:: EXTRACTED RECORDS ::

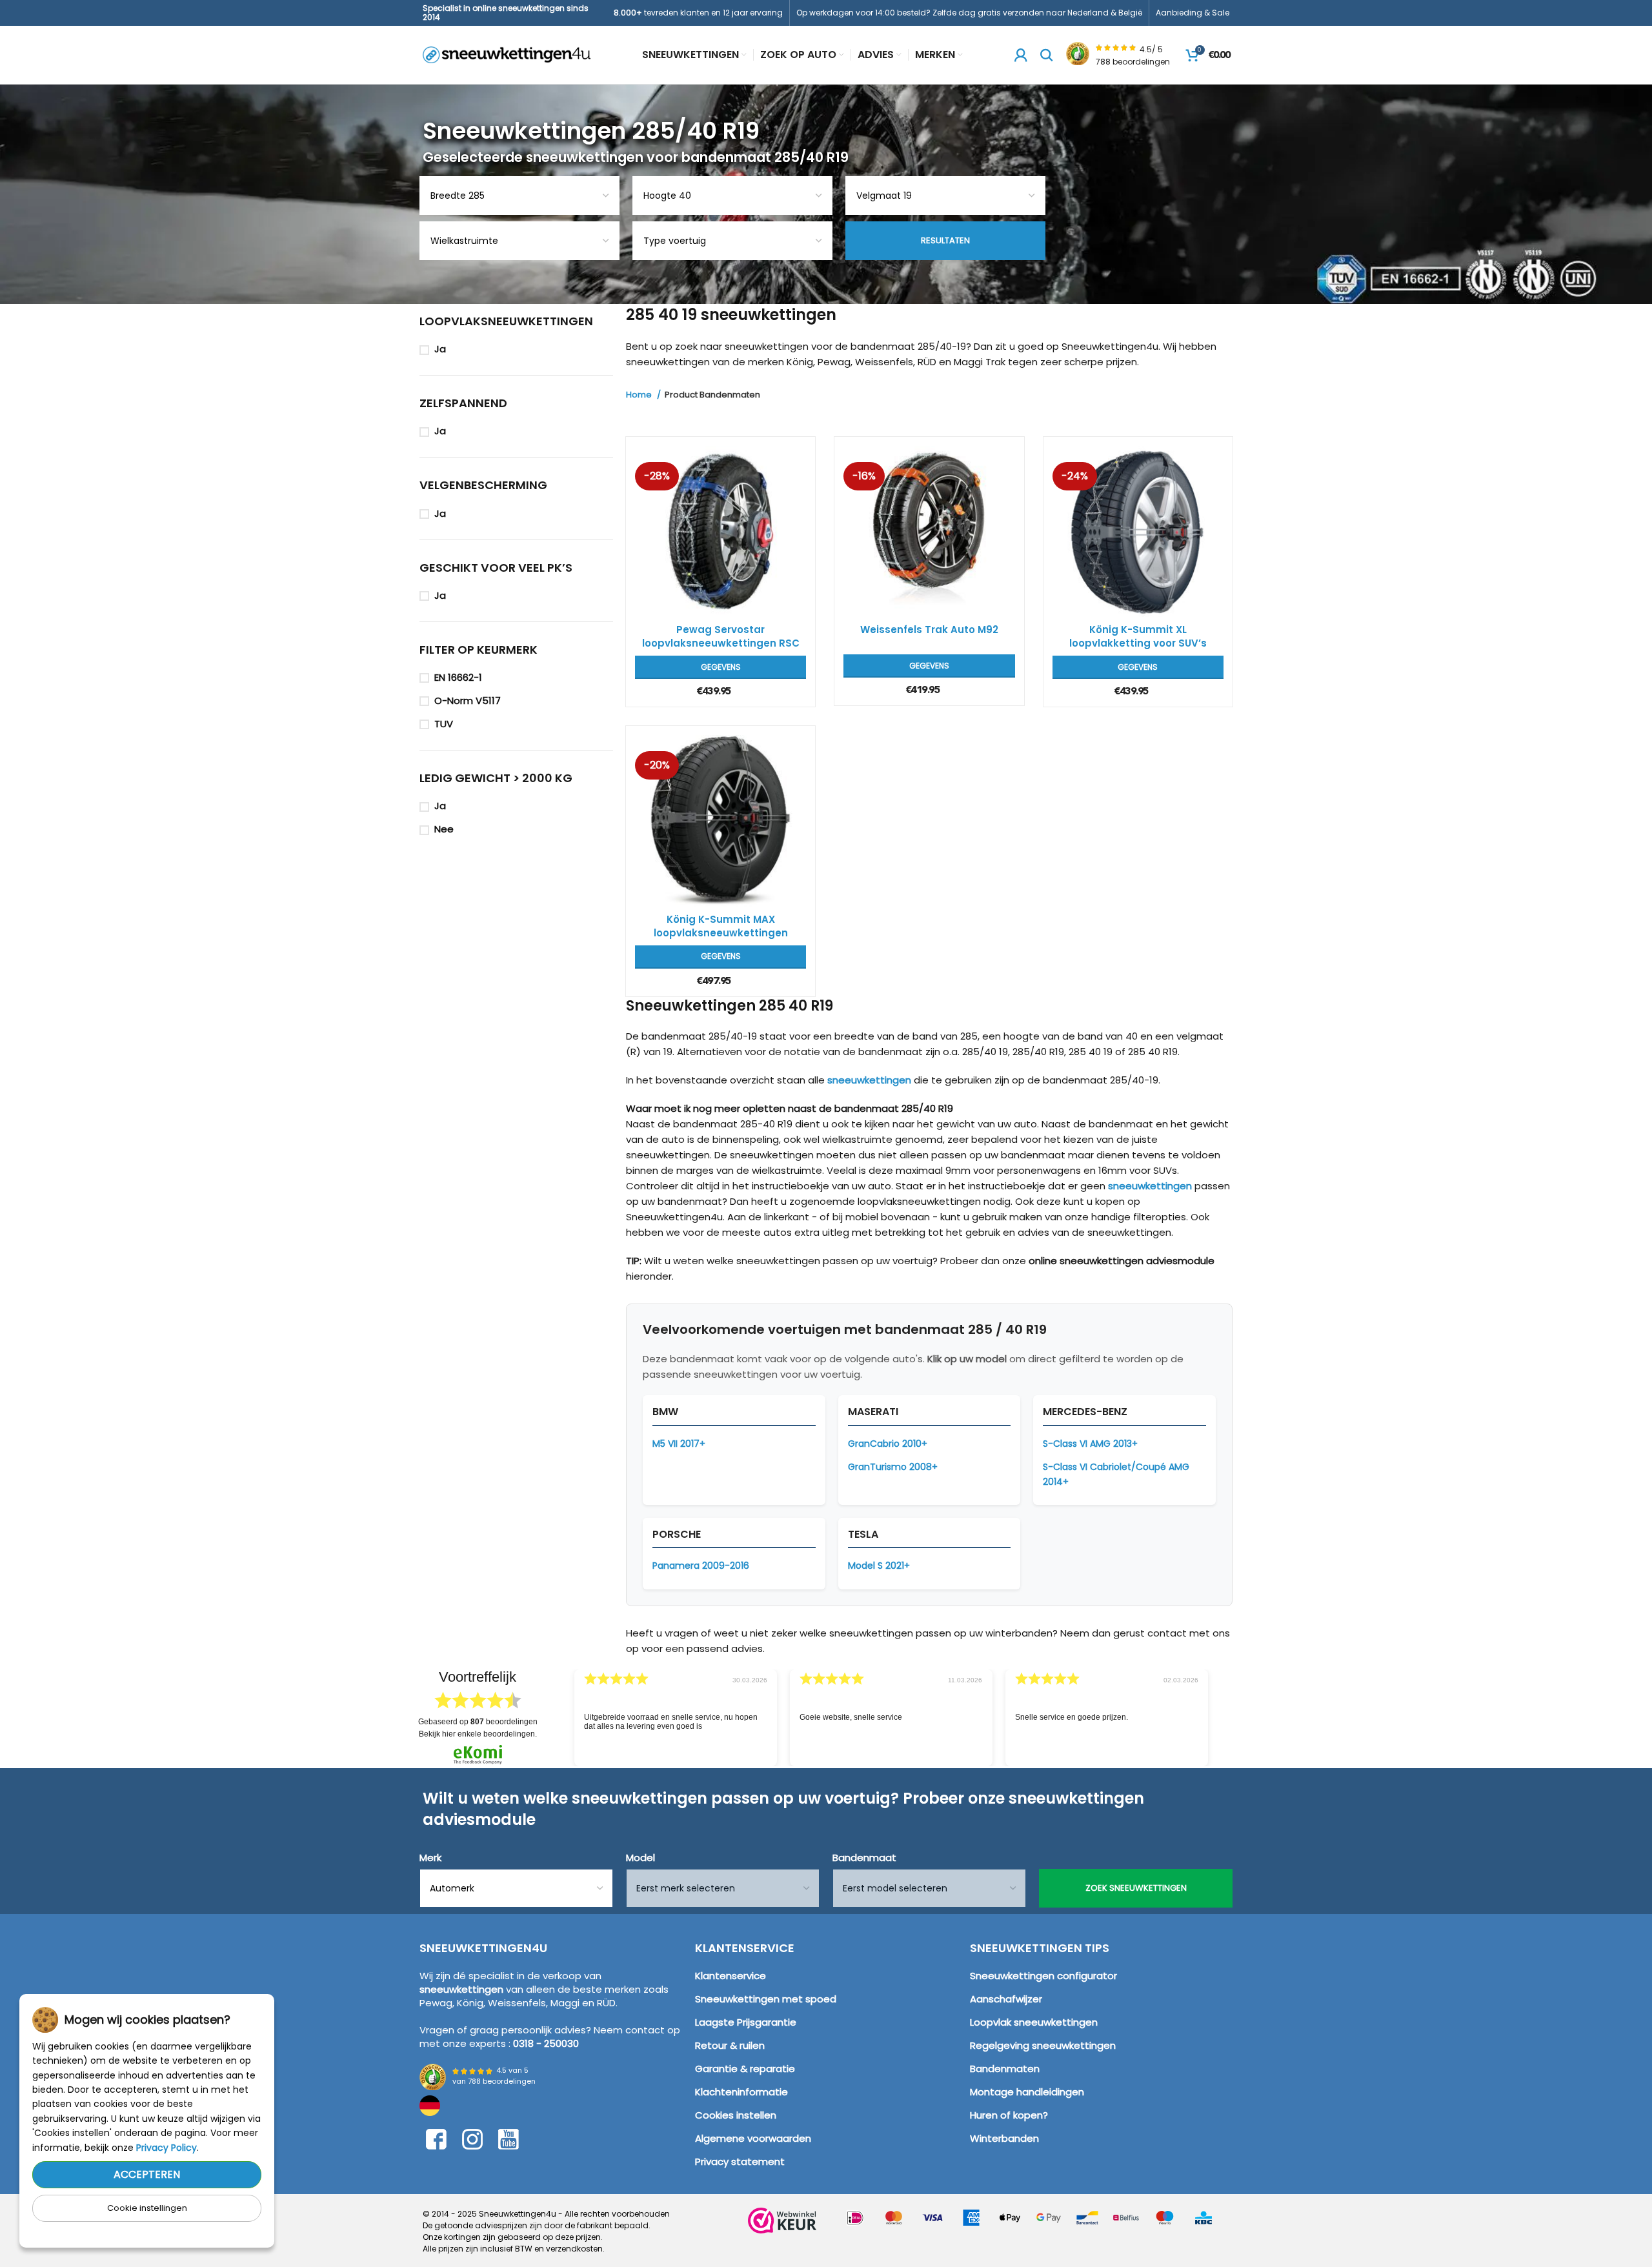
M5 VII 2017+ (678, 1443)
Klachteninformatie (741, 2092)
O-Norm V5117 (467, 700)
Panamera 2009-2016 (700, 1565)
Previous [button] (555, 1708)
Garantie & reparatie (745, 2068)
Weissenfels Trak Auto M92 (929, 629)
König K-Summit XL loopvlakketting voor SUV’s (1138, 636)
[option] (675, 1717)
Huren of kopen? (1009, 2115)
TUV (443, 723)
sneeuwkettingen (869, 1080)
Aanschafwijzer (1006, 1999)
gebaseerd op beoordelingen (478, 1721)
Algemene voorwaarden (753, 2138)
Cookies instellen (735, 2115)
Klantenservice (730, 1975)
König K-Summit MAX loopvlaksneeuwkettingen (721, 926)
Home (640, 395)
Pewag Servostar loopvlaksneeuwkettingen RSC (721, 636)
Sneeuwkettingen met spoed (765, 1999)
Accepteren (147, 2174)
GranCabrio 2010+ (887, 1443)
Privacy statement (740, 2161)
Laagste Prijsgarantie (745, 2022)
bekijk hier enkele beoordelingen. (478, 1733)
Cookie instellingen (147, 2208)
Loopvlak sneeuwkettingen (1034, 2022)
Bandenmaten (1005, 2068)
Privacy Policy (166, 2147)
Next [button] (1225, 1708)
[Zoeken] (1047, 55)
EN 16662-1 (458, 677)
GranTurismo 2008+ (893, 1466)
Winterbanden (1004, 2138)
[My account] (1021, 55)
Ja (440, 349)
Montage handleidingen (1027, 2092)
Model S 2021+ (879, 1565)
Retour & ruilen (730, 2045)
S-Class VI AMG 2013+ (1090, 1443)
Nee (444, 829)
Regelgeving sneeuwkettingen (1043, 2045)
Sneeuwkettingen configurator (1043, 1975)
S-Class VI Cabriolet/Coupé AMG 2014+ (1116, 1473)
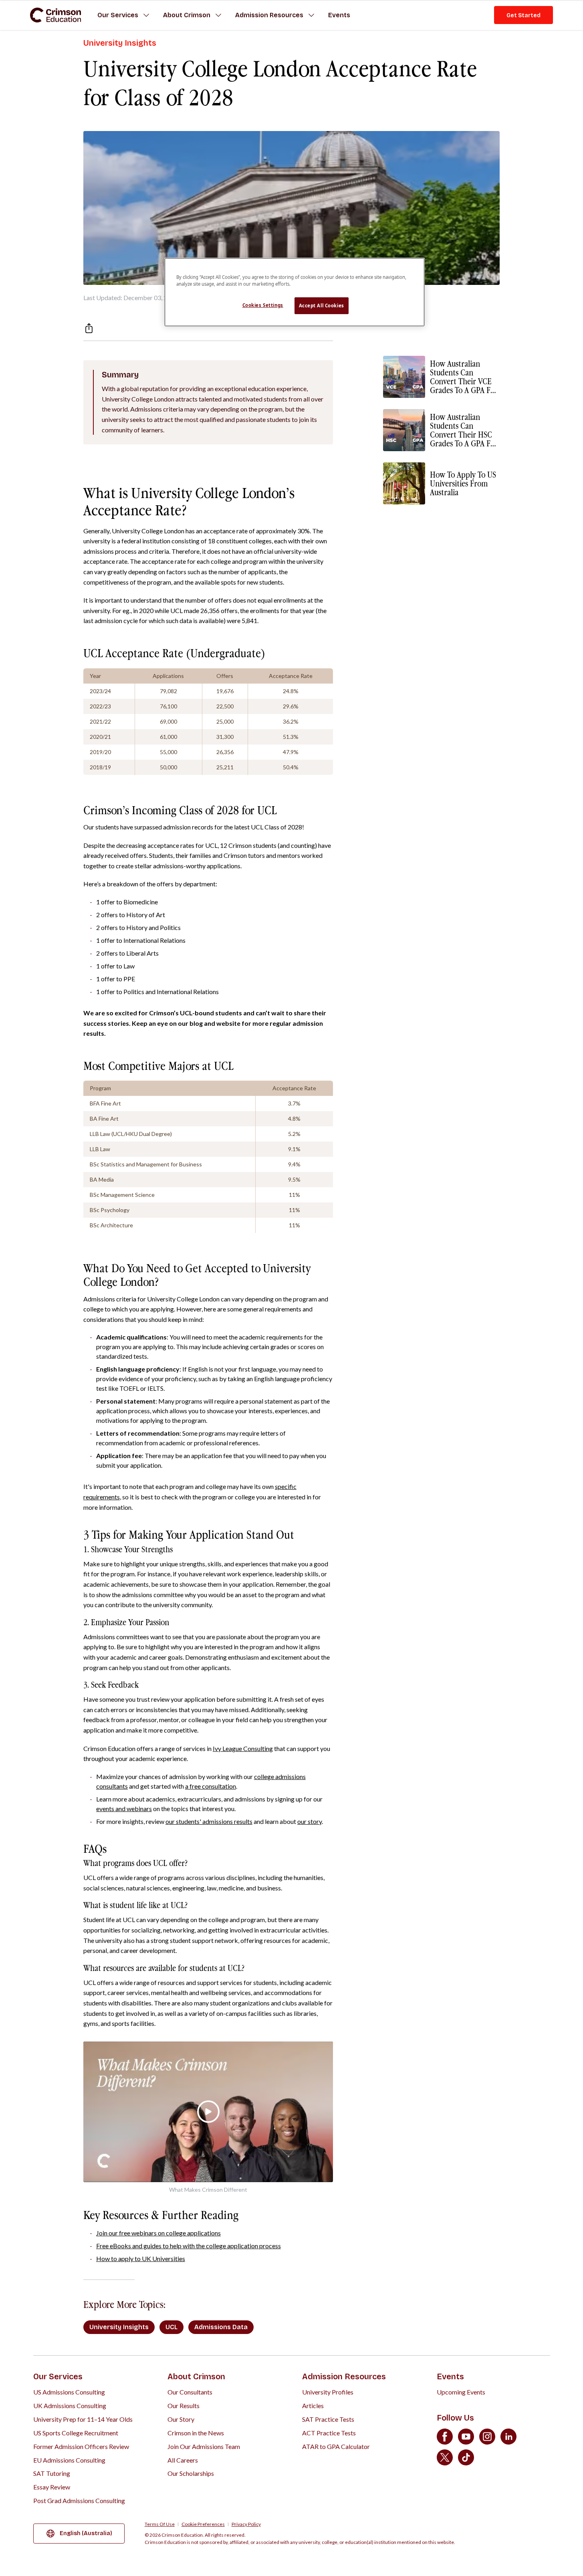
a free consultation (210, 1786)
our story (309, 1821)
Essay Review (51, 2487)
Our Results (183, 2405)
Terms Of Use (160, 2524)
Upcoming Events (461, 2392)
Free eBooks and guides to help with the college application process (188, 2245)
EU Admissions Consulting (69, 2460)
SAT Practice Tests (328, 2419)
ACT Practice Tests (329, 2433)
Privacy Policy (246, 2524)
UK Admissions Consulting (69, 2405)
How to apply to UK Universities (140, 2258)
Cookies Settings (262, 305)
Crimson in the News (195, 2433)
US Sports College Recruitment (75, 2433)
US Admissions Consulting (69, 2392)
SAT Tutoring (51, 2473)
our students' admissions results (208, 1821)
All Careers (182, 2460)
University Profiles (327, 2392)
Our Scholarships (190, 2473)
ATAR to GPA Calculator (336, 2446)
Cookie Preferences (203, 2524)
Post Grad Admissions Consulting (79, 2500)
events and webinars (124, 1808)
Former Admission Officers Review (81, 2446)
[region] (294, 292)
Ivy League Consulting (243, 1748)
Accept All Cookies (321, 306)
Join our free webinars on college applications (158, 2233)
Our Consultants (189, 2392)
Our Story (180, 2419)
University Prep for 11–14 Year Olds (83, 2419)
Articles (313, 2405)
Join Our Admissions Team (203, 2446)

:::

What is wanted is a verbatim transcription of every record above, pictures excluded.

M5 VII 2017+ (678, 1443)
Klachteninformatie (741, 2092)
O-Norm V5117 (467, 700)
Panamera 2009-2016 (700, 1565)
Previous [button] (555, 1708)
Garantie & reparatie (745, 2068)
Weissenfels Trak Auto M92 (929, 629)
König K-Summit XL loopvlakketting voor SUV’s (1138, 636)
[option] (675, 1717)
Huren of kopen? (1009, 2115)
TUV (443, 723)
sneeuwkettingen (869, 1080)
Aanschafwijzer (1006, 1999)
gebaseerd op beoordelingen (478, 1721)
Algemene voorwaarden (753, 2138)
Cookies instellen (735, 2115)
Klantenservice (730, 1975)
König K-Summit MAX loopvlaksneeuwkettingen (721, 926)
Home (640, 395)
Pewag Servostar loopvlaksneeuwkettingen RSC (721, 636)
Sneeuwkettingen met spoed (765, 1999)
Accepteren (147, 2174)
GranCabrio 2010+ (887, 1443)
Privacy statement (740, 2161)
Laagste Prijsgarantie (745, 2022)
bekijk hier enkele beoordelingen. (478, 1733)
Cookie instellingen (147, 2208)
Loopvlak sneeuwkettingen (1034, 2022)
Bandenmaten (1005, 2068)
Privacy Policy (166, 2147)
Next [button] (1225, 1708)
[Zoeken] (1047, 55)
EN 16662-1 (458, 677)
GranTurismo 2008+ (893, 1466)
Winterbanden (1004, 2138)
[My account] (1021, 55)
Ja (440, 349)
Montage handleidingen (1027, 2092)
Model S 2021+ (879, 1565)
Retour & ruilen (730, 2045)
S-Class VI AMG 2013+ (1090, 1443)
Nee (444, 829)
Regelgeving sneeuwkettingen (1043, 2045)
Sneeuwkettingen configurator (1043, 1975)
S-Class VI Cabriolet/Coupé AMG 2014+ (1116, 1473)
a free consultation (210, 1786)
our story (309, 1821)
Essay Review (51, 2487)
Our Results (183, 2405)
Terms Of Use (160, 2524)
Upcoming Events (461, 2392)
Free eBooks and guides to help with the college application process (188, 2245)
EU Admissions Consulting (69, 2460)
SAT Practice Tests (328, 2419)
ACT Practice Tests (329, 2433)
Privacy Policy (246, 2524)
UK Admissions Consulting (69, 2405)
How to apply to UK Universities (140, 2258)
Cookies Settings (262, 305)
Crimson in the News (195, 2433)
US Sports College Recruitment (75, 2433)
US Admissions Consulting (69, 2392)
SAT Tutoring (51, 2473)
our students' admissions results (208, 1821)
All Careers (182, 2460)
University Profiles (327, 2392)
Our Scholarships (190, 2473)
ATAR to GPA Calculator (336, 2446)
Cookie Preferences (203, 2524)
Post Grad Admissions Consulting (79, 2500)
events and webinars (124, 1808)
Former Admission Officers Review (81, 2446)
[region] (294, 292)
Ivy League Consulting (243, 1748)
Accept All Cookies (321, 306)
Join our free webinars on college applications (158, 2233)
Our Consultants (189, 2392)
Our Story (180, 2419)
University Prep for 11–14 Year Olds (83, 2419)
Articles (313, 2405)
Join Our Admissions Team (203, 2446)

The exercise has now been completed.